Pine and Gilmore argue that in the experience economy, work is theater and employees are actors. The most successful companies are doing many of the same things that moviemakers do in order to create a seamless and memorable “customer experience.”

It’s amazing how many jobs today have some element of emotional management. (As of February 2020, Indeed.com has 259,428 jobs available with the words “customer experience” in the job description.) In these jobs, it’s not just about what the employee is doing, but how they are doing it that matters. Often, it’s how well the employee handles emotional elements of the job that makes the difference between a mediocre worker and an outstanding worker. Consider the following:

  • The business leader who invokes feelings of purpose and pride in their staff is likely to get better results than the business leader who simply doles out work orders.

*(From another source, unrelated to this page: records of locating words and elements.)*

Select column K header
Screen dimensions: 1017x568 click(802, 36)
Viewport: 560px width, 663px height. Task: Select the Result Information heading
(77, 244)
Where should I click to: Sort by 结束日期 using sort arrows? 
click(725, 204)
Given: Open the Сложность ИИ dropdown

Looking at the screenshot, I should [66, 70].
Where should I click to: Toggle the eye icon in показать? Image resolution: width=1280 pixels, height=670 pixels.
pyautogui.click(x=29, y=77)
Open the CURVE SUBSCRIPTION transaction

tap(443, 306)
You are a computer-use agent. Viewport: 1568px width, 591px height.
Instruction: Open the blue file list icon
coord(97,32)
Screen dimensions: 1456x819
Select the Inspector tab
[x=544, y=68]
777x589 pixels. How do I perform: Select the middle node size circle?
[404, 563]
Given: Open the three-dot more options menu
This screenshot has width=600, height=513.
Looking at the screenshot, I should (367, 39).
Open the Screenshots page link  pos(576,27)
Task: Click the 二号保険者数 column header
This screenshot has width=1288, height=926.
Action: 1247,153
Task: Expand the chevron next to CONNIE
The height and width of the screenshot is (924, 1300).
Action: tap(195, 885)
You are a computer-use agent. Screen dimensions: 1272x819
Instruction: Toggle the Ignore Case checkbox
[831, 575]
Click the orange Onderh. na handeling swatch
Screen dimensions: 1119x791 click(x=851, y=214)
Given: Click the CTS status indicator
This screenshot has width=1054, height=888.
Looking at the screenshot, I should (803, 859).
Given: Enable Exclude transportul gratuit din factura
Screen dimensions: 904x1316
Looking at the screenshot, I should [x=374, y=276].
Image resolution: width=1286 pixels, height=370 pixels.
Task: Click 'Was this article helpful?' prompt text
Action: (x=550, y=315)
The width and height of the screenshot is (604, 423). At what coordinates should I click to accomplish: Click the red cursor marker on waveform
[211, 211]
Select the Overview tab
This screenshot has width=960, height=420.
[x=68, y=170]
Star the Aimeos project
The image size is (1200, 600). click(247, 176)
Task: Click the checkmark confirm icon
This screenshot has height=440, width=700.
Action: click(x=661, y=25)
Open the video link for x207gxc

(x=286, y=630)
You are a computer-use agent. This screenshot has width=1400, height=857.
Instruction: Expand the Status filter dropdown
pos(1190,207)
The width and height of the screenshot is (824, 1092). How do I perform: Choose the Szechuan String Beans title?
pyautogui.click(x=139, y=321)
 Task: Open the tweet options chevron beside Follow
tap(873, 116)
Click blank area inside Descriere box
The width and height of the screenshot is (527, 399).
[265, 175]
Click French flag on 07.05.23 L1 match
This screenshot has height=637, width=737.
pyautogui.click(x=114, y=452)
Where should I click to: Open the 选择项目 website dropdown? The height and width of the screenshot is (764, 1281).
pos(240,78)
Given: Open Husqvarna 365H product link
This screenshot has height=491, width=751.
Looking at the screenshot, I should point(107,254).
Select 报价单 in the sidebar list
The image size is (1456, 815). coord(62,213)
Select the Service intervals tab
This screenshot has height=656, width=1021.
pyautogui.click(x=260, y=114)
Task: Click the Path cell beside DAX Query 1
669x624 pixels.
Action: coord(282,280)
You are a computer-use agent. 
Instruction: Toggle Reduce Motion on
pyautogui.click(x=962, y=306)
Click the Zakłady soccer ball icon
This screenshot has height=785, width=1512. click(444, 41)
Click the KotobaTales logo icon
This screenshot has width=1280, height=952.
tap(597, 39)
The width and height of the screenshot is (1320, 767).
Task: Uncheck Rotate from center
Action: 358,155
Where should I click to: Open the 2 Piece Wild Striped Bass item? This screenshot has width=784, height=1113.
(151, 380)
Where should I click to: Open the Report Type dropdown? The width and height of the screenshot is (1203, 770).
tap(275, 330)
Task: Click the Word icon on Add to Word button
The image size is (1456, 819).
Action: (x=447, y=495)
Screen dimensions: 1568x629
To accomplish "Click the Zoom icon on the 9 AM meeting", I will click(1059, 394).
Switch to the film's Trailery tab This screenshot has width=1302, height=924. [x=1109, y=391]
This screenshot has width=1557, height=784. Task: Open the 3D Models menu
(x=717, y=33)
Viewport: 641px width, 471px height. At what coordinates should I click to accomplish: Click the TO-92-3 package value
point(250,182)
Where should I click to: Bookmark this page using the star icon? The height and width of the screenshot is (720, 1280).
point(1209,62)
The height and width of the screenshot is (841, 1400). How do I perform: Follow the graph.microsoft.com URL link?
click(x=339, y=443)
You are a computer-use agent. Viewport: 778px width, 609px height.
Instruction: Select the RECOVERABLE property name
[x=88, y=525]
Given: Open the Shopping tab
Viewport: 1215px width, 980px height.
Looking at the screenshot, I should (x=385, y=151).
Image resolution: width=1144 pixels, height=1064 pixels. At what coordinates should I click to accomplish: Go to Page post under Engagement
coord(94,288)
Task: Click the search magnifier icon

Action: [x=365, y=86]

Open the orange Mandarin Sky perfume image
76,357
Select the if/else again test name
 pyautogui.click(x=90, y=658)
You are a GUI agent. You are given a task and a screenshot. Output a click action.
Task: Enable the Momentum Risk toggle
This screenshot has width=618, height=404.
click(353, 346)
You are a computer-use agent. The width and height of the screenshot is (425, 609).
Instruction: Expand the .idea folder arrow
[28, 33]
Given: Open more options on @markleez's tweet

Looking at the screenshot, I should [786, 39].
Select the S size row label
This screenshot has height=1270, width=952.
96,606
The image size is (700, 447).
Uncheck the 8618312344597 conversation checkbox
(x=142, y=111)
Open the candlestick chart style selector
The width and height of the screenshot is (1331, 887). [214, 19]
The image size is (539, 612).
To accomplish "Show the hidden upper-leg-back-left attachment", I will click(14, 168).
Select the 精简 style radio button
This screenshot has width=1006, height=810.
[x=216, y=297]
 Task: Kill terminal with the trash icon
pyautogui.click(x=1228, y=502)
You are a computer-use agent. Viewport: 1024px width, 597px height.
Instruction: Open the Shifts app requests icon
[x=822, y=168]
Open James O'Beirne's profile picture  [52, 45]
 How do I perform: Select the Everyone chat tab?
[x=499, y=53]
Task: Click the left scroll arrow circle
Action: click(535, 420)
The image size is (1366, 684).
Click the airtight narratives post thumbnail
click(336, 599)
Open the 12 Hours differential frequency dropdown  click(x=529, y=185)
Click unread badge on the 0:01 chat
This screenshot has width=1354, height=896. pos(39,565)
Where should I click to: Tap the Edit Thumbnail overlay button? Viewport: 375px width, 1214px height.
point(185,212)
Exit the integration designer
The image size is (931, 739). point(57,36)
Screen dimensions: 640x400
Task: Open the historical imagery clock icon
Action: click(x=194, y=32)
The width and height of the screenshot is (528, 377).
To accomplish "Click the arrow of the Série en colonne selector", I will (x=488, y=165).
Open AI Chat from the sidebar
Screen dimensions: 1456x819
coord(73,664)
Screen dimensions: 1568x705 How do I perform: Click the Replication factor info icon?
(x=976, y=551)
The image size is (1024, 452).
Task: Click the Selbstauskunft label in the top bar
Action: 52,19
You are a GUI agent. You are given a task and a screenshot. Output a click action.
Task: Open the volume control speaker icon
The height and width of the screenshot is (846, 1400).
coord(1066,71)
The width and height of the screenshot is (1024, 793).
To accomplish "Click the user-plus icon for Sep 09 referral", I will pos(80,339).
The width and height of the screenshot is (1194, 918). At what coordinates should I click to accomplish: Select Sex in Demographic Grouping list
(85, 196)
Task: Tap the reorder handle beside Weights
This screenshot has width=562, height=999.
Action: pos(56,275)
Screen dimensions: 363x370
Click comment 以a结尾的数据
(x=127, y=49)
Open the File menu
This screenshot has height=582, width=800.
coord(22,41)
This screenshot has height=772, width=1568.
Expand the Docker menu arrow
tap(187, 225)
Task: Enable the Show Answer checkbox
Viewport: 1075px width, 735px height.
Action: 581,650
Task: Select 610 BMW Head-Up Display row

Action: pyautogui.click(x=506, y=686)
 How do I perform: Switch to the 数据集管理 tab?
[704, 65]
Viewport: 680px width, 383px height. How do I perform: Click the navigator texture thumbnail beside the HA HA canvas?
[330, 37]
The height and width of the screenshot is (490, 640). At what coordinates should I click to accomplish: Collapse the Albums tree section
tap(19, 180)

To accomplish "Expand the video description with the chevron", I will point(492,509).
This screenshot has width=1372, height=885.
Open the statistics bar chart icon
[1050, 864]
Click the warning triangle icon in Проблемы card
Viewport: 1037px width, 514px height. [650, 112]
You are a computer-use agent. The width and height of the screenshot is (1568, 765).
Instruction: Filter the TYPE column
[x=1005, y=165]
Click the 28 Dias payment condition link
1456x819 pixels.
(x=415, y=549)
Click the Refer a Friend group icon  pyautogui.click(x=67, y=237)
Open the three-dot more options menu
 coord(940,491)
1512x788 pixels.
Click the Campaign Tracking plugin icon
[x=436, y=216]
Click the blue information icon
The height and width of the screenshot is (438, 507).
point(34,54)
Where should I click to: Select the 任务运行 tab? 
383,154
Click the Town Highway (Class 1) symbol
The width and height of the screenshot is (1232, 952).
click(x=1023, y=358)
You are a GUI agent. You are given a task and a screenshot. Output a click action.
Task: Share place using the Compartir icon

  • The home care worker that bathes and dresses their elderly client in a gentle way that preserves dignity does a better job than the home care worker that simply goes through the motions without respecting the client’s emotions, even though the end result is the same for both (client is bathed and dressed).

  • The students in the class with the teacher who shares rich, meaningful stories and case studies will likely learn more than from the class with the teacher who lectures with PowerPoint.

The ability to respect, take into consideration, and elicit others’ emotions is a critical part of many jobs, and these important abilities around empathy and emotions are so intertwined with storytelling. On the one hand, listening to other people’s stories makes us more tuned in to other people’s emotions. Further, creating an effective experience à la Pine and Gilmore requires narrative skills. After all, what is an experience but a story?